Humour québécois
L’humour au Québec occupe une place importante dans la culture, si l’on en juge par le nombre d’humoristes que comptent le Québec, occupant toutes les plateformes possibles (salles, bars, radio, balados, réseaux sociaux, littérature, cinéma, télévision), soit environ trois cents comiques en 2023.
Si l’industrie du divertissement explique en partie cette croissance exponentielle de l’humour suivant une logique capitaliste et marchande, elle perpétue en même temps une longue tradition.
L’humour québécois plonge en effet ses racines dans la tradition et la culture orale. Il faut attendre les premières publications au cours du 19e siècle pour connaître ses caractéristiques, que ce soit dans les contes, les histoires courtes, les caricatures, les blagues politiques et parfois partisanes publiées dans les pages des journaux humoristiques qui florissent, bien que de façon éphémère. Si l’humour des contes se veut plus bon enfant avec son langage coloré, pittoresque et exposant la morale chrétienne, les journaux satiriques font abondamment dans le commentaire politique et parsèment leurs pages d’illustrations et de caricatures, participant à leur manière à la construction du pays et de l’identité canadienne et québécoise.
L’humour de scène se développe surtout à partir de la Première Guerre mondiale. Les premières troupes de théâtre burlesque prennent formes en même temps que les premières grandes vedettes comiques apparaissent dans la province. Le monologuiste a tout de même sa place parmi elles, le théâtre burlesque étant un spectacle de variétés présentant du mélodrame, de la chanson et toutes de sortes de « spécialités », allant du prestidigitateur au dresseur de chien.

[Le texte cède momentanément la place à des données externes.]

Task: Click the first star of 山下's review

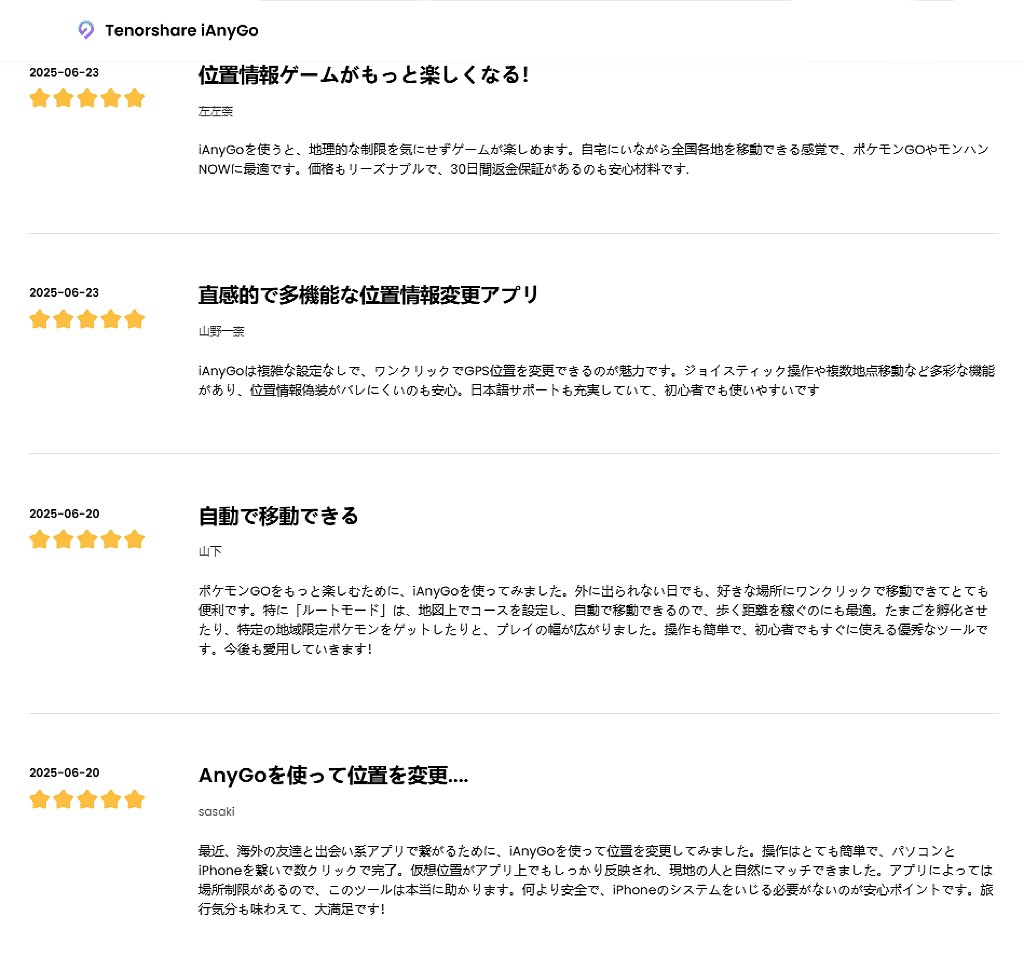Action: [39, 539]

Le théâtre burlesque, aussi appelé vaudeville après la suppression de la ligne des danseuses au moment de la crise économique des années 1930, domine nettement le genre comique jusqu’au début des années 1950. La revue d’actualité occupe également une place importante pendant la première moitié du 20e siècle, culminant avec les Fridolinades de Gratien Gélinas au cours de la Seconde Guerre mondiale. Le monologue y occupe une place importante, alors que Fridolin est parfois seul sur scène pour s’adresser à son public.

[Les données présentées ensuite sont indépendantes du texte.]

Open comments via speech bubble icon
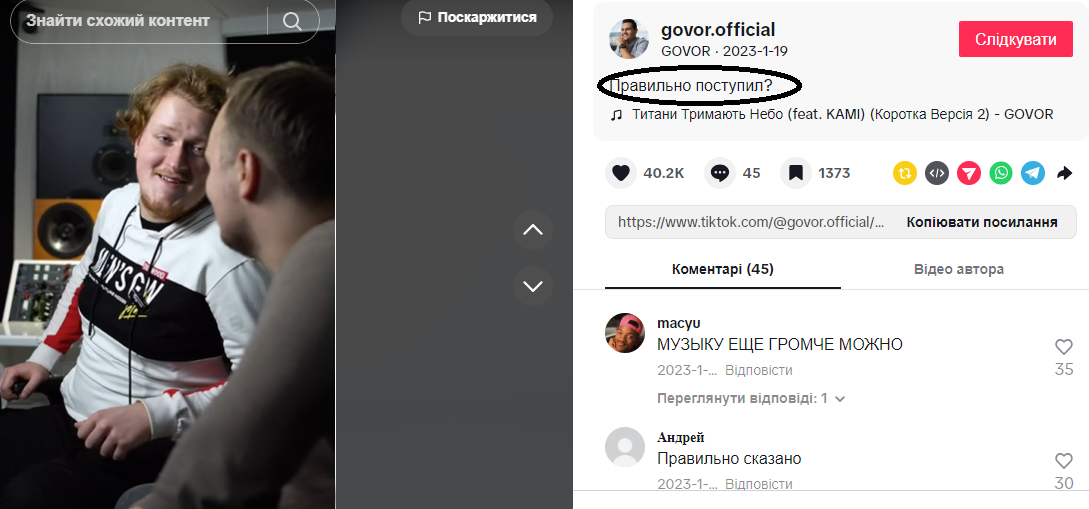This screenshot has height=509, width=1089. pyautogui.click(x=720, y=173)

Après la Seconde Guerre mondiale, de nombreux artistes comiques se produisent dans les cabarets qui constituent le fer de lance d’une industrie du divertissement proprement québécoise. L’humour y est plus varié que jamais, à l’exception de la revue Fridolinades caractérisée par la richesse de son humour : burlesque, monologue social, blagues de cabarets, duo comique de fantaisistes, humour d’actualité et même la caricature, Normand Hudon animant un numéro de caricatures improvisé sur scène. De nombreux comiques y font leur début et plusieurs d’entre eux connaissent une longue carrière comme comédien, notamment Dominique Michel, Denise Filiatreault, Clémence Desrochers, Gilles Latulippe et Paul Berval.
Il reste que l’humour au Québec, dominé par l’autoritarisme du régime de Duplessis et l’Église catholique, demeure conservateur. Il faut attendre la mort de Duplessis et l’arrivée des Libéraux au pouvoir en 1960 pour que l’humour se libère de ses chaînes. Il suit alors l’évolution de la société québécoise fortement transformée par la Révolution tranquille. L’humour des années 1960-1970 s’intéresse particulièrement aux enjeux politiques et sociaux.

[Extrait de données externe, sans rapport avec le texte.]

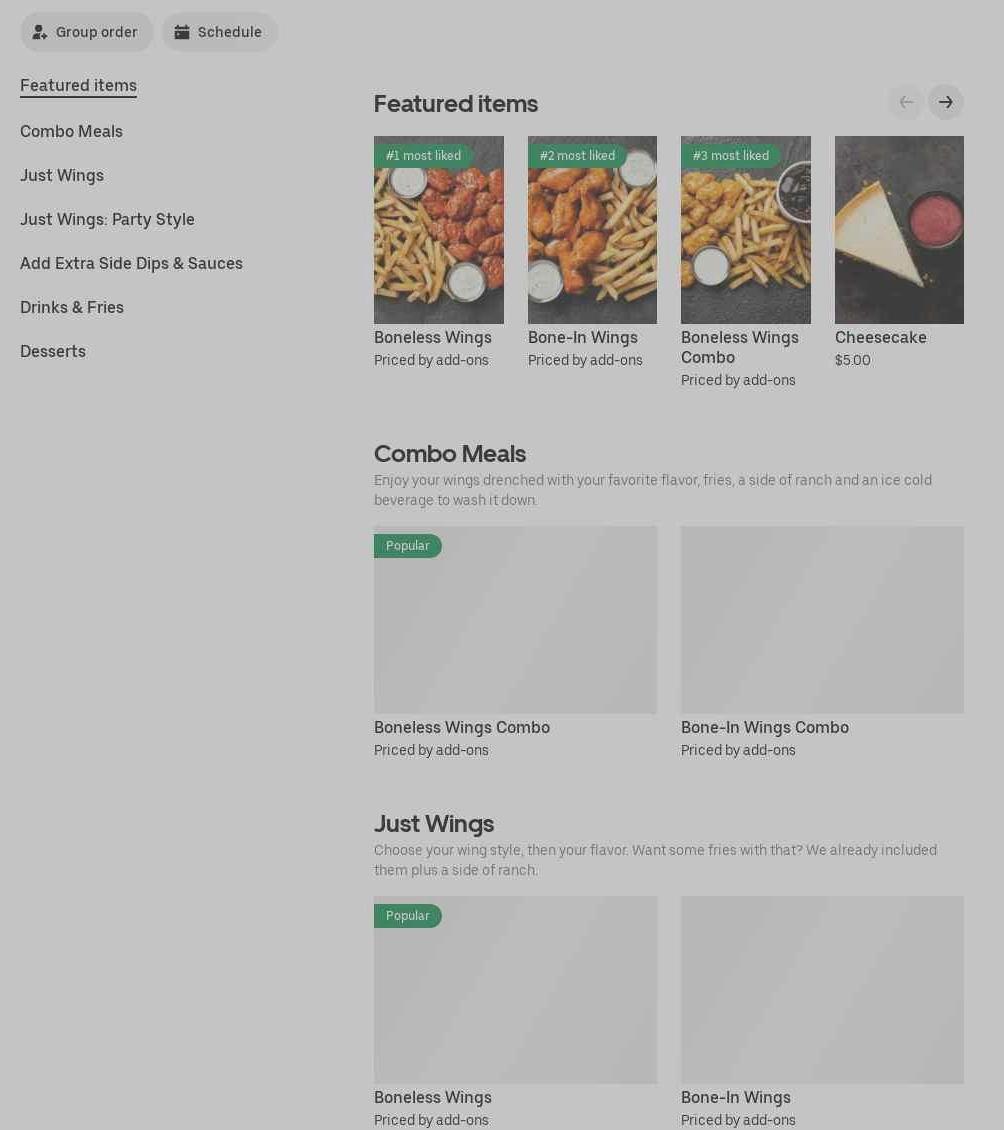1004x1130 pixels.
Task: Click the Group order person icon
Action: click(40, 32)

Dans les années 1980, le Québec voit apparaître un humour axé sur l’absurde avec sa galerie de personnages loufoques et décalés comme Ding et Dong et ceux du groupe d’humoristes Rock et Belles Oreilles qui deviennent probablement les plus grands parodistes dans l’histoire de l’humour québécois. Cette période voit aussi naître les premières institutions proprement québécoises qui permettent au spectacle d’humour d’occuper une place prépondérante dans l’univers culturel, soit l’entreprise Juste pour rire et l’École nationale de l’humour, alors que les humoristes des années 1990 se mettent au diapason de l’humour des stand up américains.